This is a script example I did a demo on recently. It is designed to help you keep up with agents that are not communicating with SCOM, fix them, or help you categorize them into groups for troubleshooting.
I was working with a customer that has a very large environment, with 1000 agents not communicating. Most of these were because they don’t have an integrated decommission process, so people retire servers and do not tell the monitoring team. This creates server-down alerts that just get ignored because the operations team receiving them recognize them as decommissioned servers. This is a bad practice, as monitoring removal should be part of any customer server decommission process.
When you run it, it will dump a CSV report to C:\windows\temp directory, and output a grid to the screen:
The script gets all your agents that have critical Health Service Watcher object, and loops through each one, checking to see:
- Is the server in maintenance mode?
- when was the server last communicating or reset?
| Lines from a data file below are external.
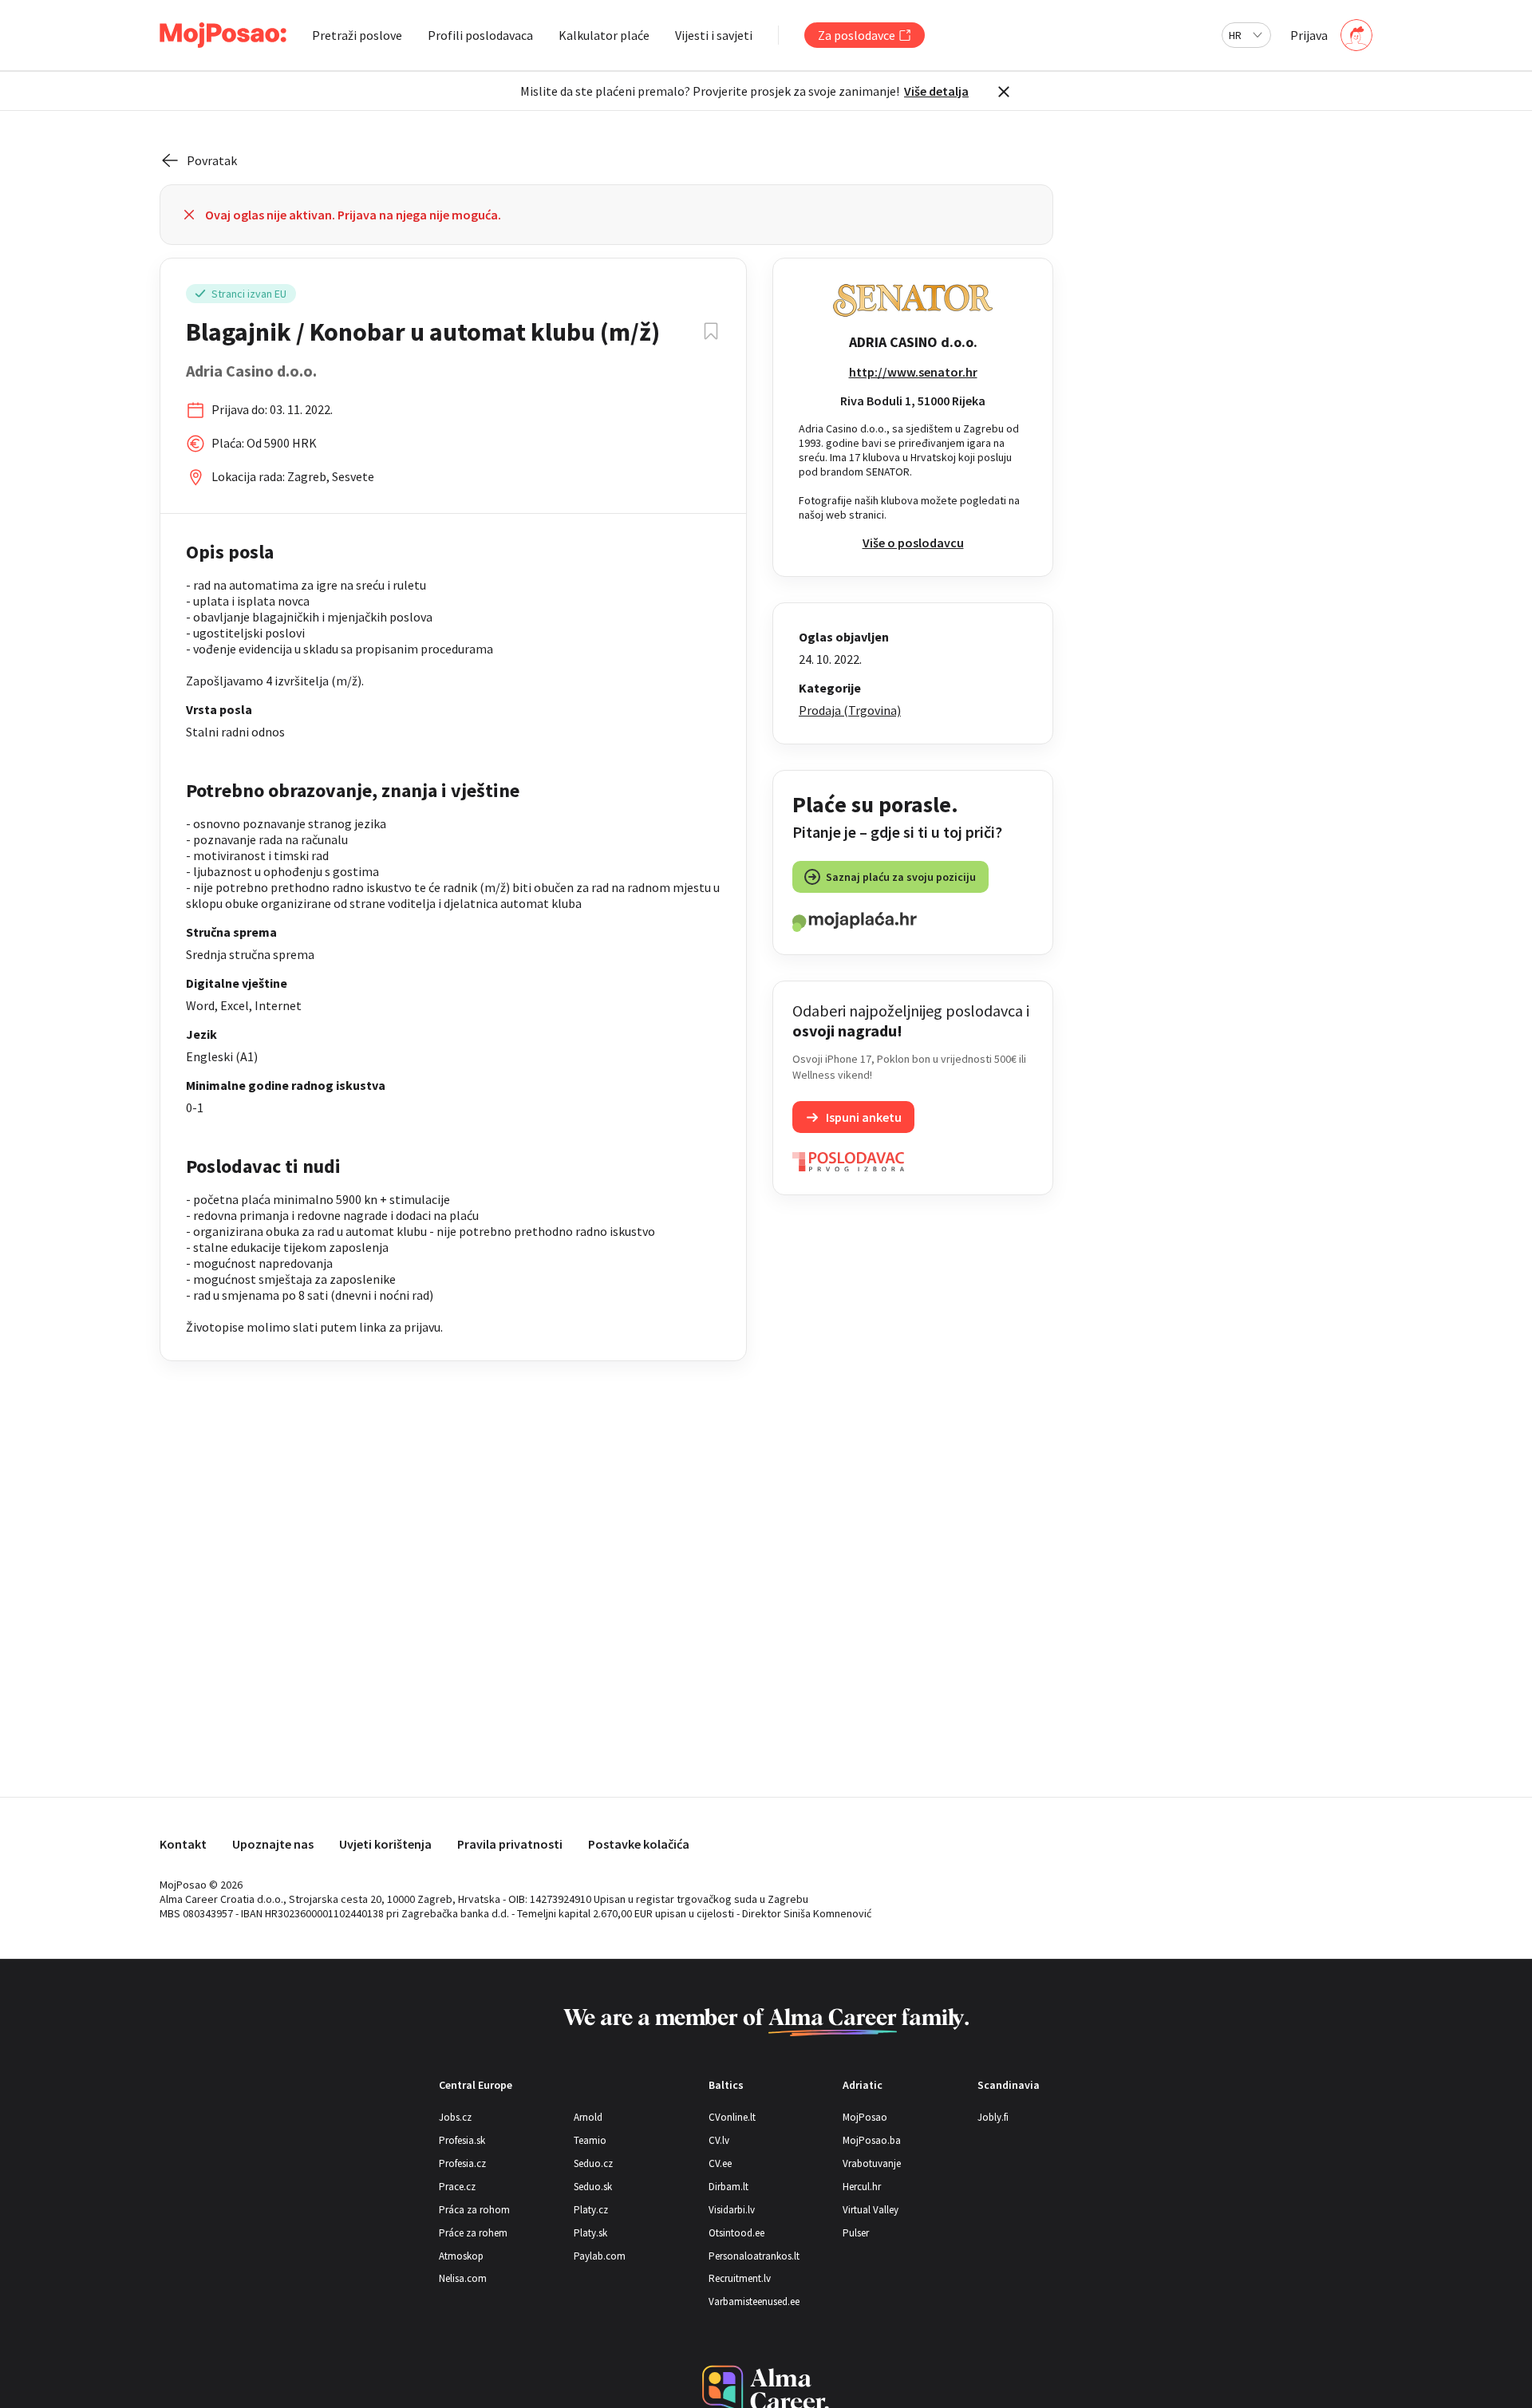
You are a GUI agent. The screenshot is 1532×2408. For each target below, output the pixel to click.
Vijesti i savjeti (713, 35)
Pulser (856, 2233)
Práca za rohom (474, 2210)
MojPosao (865, 2117)
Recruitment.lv (740, 2278)
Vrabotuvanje (872, 2163)
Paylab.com (600, 2256)
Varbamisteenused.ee (754, 2301)
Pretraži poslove (357, 35)
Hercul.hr (862, 2186)
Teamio (590, 2140)
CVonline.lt (732, 2117)
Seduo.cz (593, 2163)
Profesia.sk (462, 2140)
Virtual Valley (870, 2210)
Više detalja (936, 91)
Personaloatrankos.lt (754, 2256)
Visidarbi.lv (732, 2210)
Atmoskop (461, 2256)
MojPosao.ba (872, 2140)
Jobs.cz (455, 2117)
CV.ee (720, 2163)
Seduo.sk (593, 2186)
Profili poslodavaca (480, 35)
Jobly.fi (993, 2117)
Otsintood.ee (736, 2233)
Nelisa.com (463, 2278)
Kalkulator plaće (604, 35)
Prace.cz (457, 2186)
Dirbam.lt (728, 2186)
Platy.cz (591, 2210)
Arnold (588, 2117)
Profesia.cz (462, 2163)
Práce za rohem (473, 2233)
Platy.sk (590, 2233)
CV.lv (719, 2140)
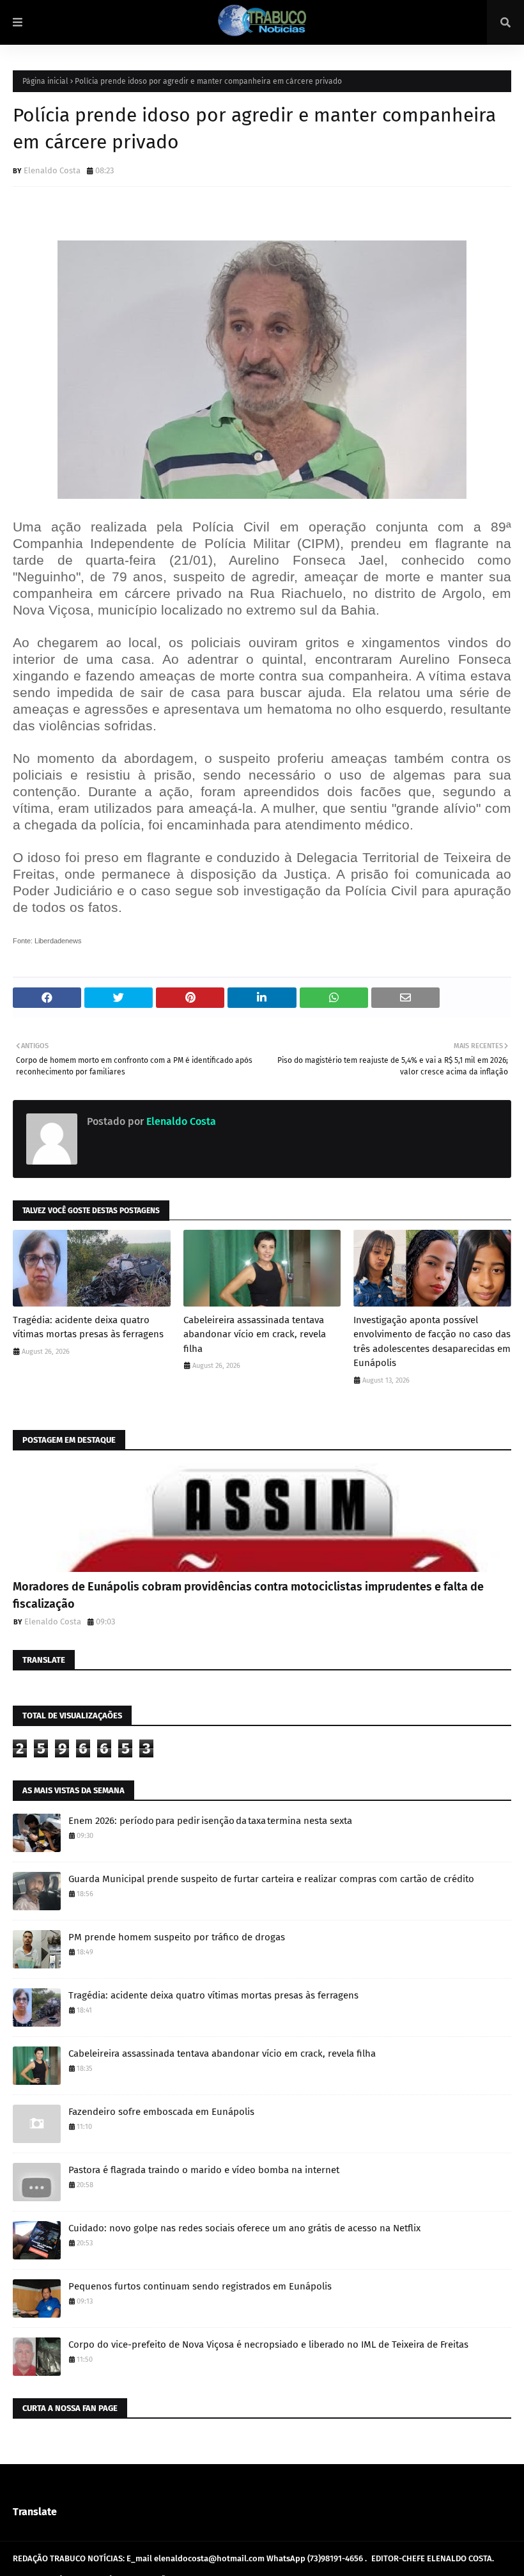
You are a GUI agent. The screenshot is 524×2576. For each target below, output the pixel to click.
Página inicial (45, 81)
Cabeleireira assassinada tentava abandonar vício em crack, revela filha (254, 1334)
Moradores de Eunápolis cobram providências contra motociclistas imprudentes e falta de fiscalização (248, 1595)
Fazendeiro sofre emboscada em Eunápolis (161, 2111)
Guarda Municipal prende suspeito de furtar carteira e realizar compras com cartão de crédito (271, 1879)
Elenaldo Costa (52, 170)
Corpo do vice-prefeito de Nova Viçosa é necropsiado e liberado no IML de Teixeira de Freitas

- What are the management server assignments?
- Can we resolve the agent from DNS?
- Can we ping the agent now?
- Can we connect to the remote Service Control Manager?
- Can we get the status of Healthservice?
- If stopped, start it
- If disabled, fix it
- If someone uninstalled the agent, lets us know
This is really helpful when you have a large environment, and a large number of agents that are not communicating.
Obviously, firewalls create issues for running a script like this, and you must have rights on the agent machines in order to remotely interrogate or fix services.